> [Study text]:
I am really not certain what the implications of shared ownership actually means if the owners fall out


----------



## Guest (Jul 3, 2012)

swarthy said:


> I think she said they were in "joint names" - the same as my bitch who went in shared ownership - but regardless, the breeder still holds the upper hand regards to any endorsements etc
> 
> I am really not certain what the implications of shared ownership actually means if the owners fall out


after doing a quick google search on people that have gone into `joint ownership` where breeding is concerned , quite a few have commented on the breeder having 'kc ownership' of said dog until a litter is produced
from what i`ve just read elsewhere , the breeder could possibly have the OP literally by the balls because everyone was happy at the time of the pups purchase and everything was agreed to  so unless OP has bitch deemed unfit for breeding or whatever , right now seems the breeder may have the upper hand where breach of contract could be concerned.


----------



## Guest (Jul 3, 2012)

found this on the french bulldog uk club site



> *A little about joint ownership:*
> 
> This means you and the breeder would both own him or her. Joint-ownership's are good and bad. Make sure you have a contract and ask a lot of questions, put it in BLACK AND WHITE. Know your breeder and make sure you want to deal with this person for the life for your French Bulldog. You may be required to breed the dog, or let the breeder do it. You may have to breed her once or twice and give the breeder a puppy(ies), or you have to provide free stud service for the breeders bitches. Do not enter into a joint-ownership if you think you may change your mind about what you agreed to in the beginning, the breeder may not be understanding If you can't breed or show him or her you may have to send him or her to the breeder, do you want to lose the dog for weeks or months? What if he/she develops a problem or an unsuitable temperament for breeding? These questions should be addressed and put in the contract before the dog leaves for his or her new home. Think very carefully before joint-owning a dog, put it in black and white.

> [Available data]:

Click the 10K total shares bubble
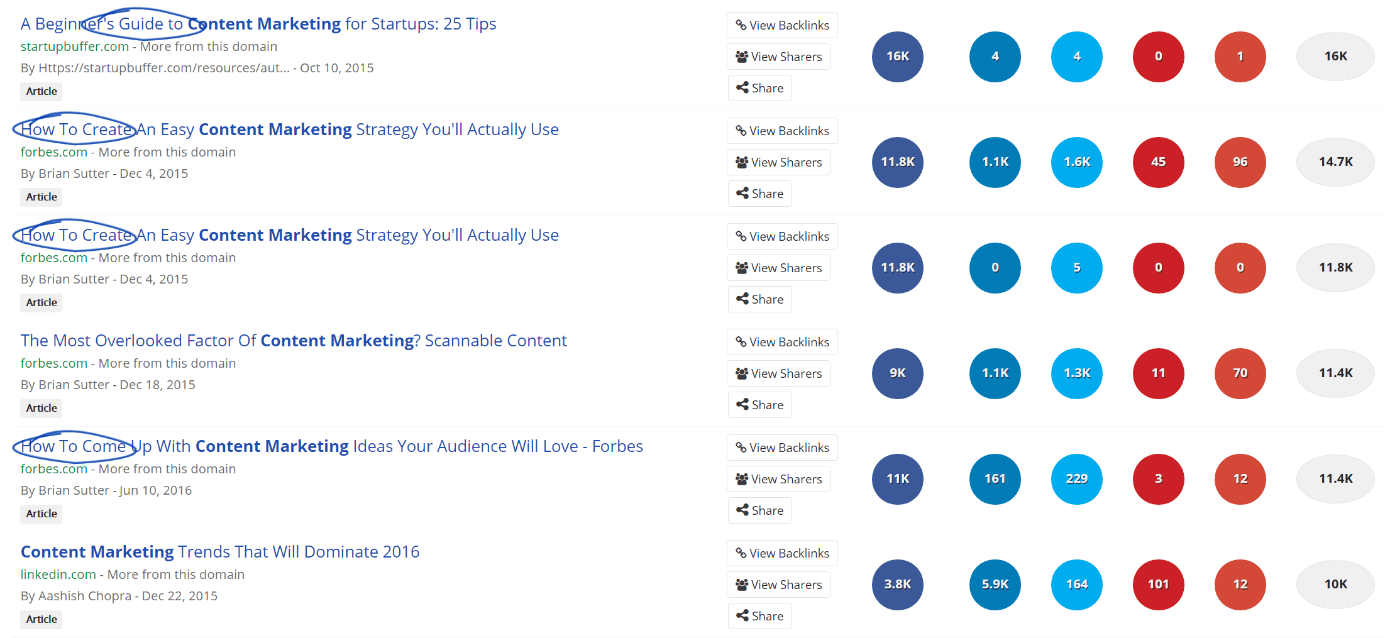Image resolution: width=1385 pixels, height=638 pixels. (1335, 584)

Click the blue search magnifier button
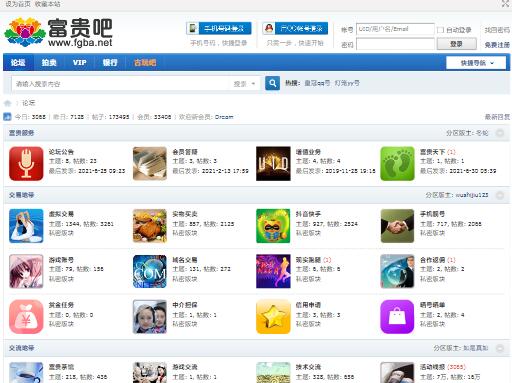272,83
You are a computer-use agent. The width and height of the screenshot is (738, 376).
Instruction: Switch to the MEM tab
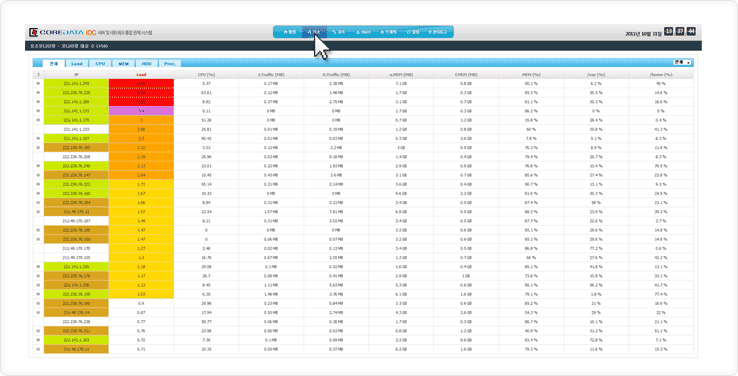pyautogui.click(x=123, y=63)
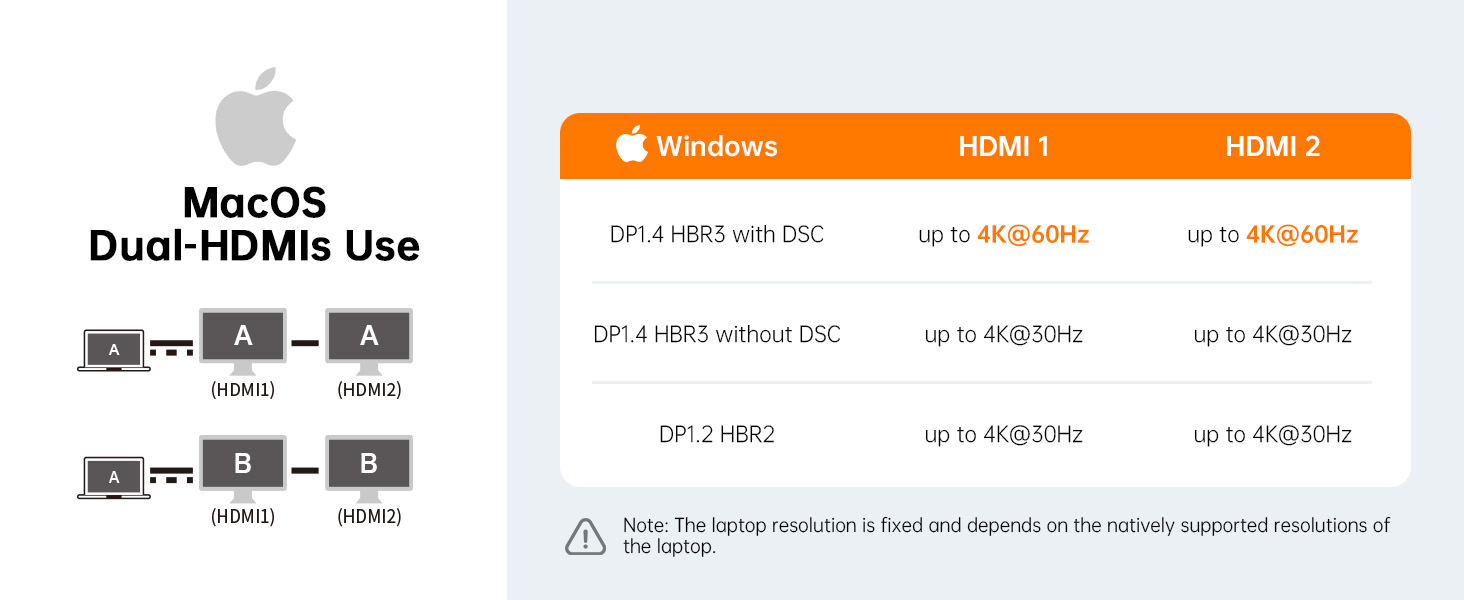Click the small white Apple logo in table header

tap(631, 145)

> [Exercise requirements]:
(A) Write out the joint dog ownership thread word for word, everything from "after doing a" down to "could be concerned.".
(B) Carry on the joint dog ownership thread from the point where it ends.
The data isn't needed for any of this.

> [Written answers]:
(A)
after doing a quick google search on people that have gone into `joint ownership` where breeding is concerned , quite a few have commented on the breeder having 'kc ownership' of said dog until a litter is produced
from what i`ve just read elsewhere , the breeder could possibly have the OP literally by the balls because everyone was happy at the time of the pups purchase and everything was agreed to  so unless OP has bitch deemed unfit for breeding or whatever , right now seems the breeder may have the upper hand where breach of contract could be concerned.

(B)
Buying a Frenchie Puppy

even they by the sounds of it dont advise that you do it!


----------



## love our big babies (Jan 3, 2012)

I really wasn't too clued up about breeding terms or joint ownership as we weren't really looking for that to be honest. Was kind of sprung on us once we had said we wanted to show her. Suppose it's my own daft fault for not looking into the possibility of being on breeding terms.
Both names are on the KC documents but only our address is on it. She wasn't endorsed but if we do breed her, we will be placing them on each puppy until appropriate age and health tests completed and passed, although I'm not completely sure how the breeder will take this.

Yes she was from a litter of 11, 4 boys 7 girls, boys were priced around £1700 and girls were £1900, we paid £2200 and I now know another girl pup was sold for £2200, they are also showing theirs. I don't know if they are in as much of a pickle as us though 
I've wanted a Frenchie since I was little and it took about a year to save up for our girl.


----------



## swarthy (Apr 24, 2010)

love our big babies said:


> I really wasn't too clued up about breeding terms or joint ownership as we weren't really looking for that to be honest. Was kind of sprung on us once we had said we wanted to show her. Suppose it's my own daft fault for not looking into the possibility of being on breeding terms.
> Both names are on the KC documents but only our address is on it. She wasn't endorsed but if we do breed her, we will be placing them on each puppy until appropriate age and health tests completed and passed, although I'm not completely sure how the breeder will take this.
> 
> Yes she was from a litter of 11, 4 boys 7 girls, boys were priced around £1700 and girls were £1900, we paid £2200 and I now know another girl pup was sold for £2200, they are also showing theirs. I don't know if they are in as much of a pickle as us though
> I've wanted a Frenchie since I was little and it took about a year to save up for our girl.


Unfortunately, when you want something so much, it is easy to be swept along with the tide - and I know all too well how appealing breeding terms can seem at the time - I was offered with it before we collected my first showgirl - luckily in some ways my OH was with me - and the idea didn't appeal to him - not because of the risk of being "caught out" - I don't think that even entered our heads at the time - but because he felt we would be living on our nerves all the time because the dog wasn't "truly ours".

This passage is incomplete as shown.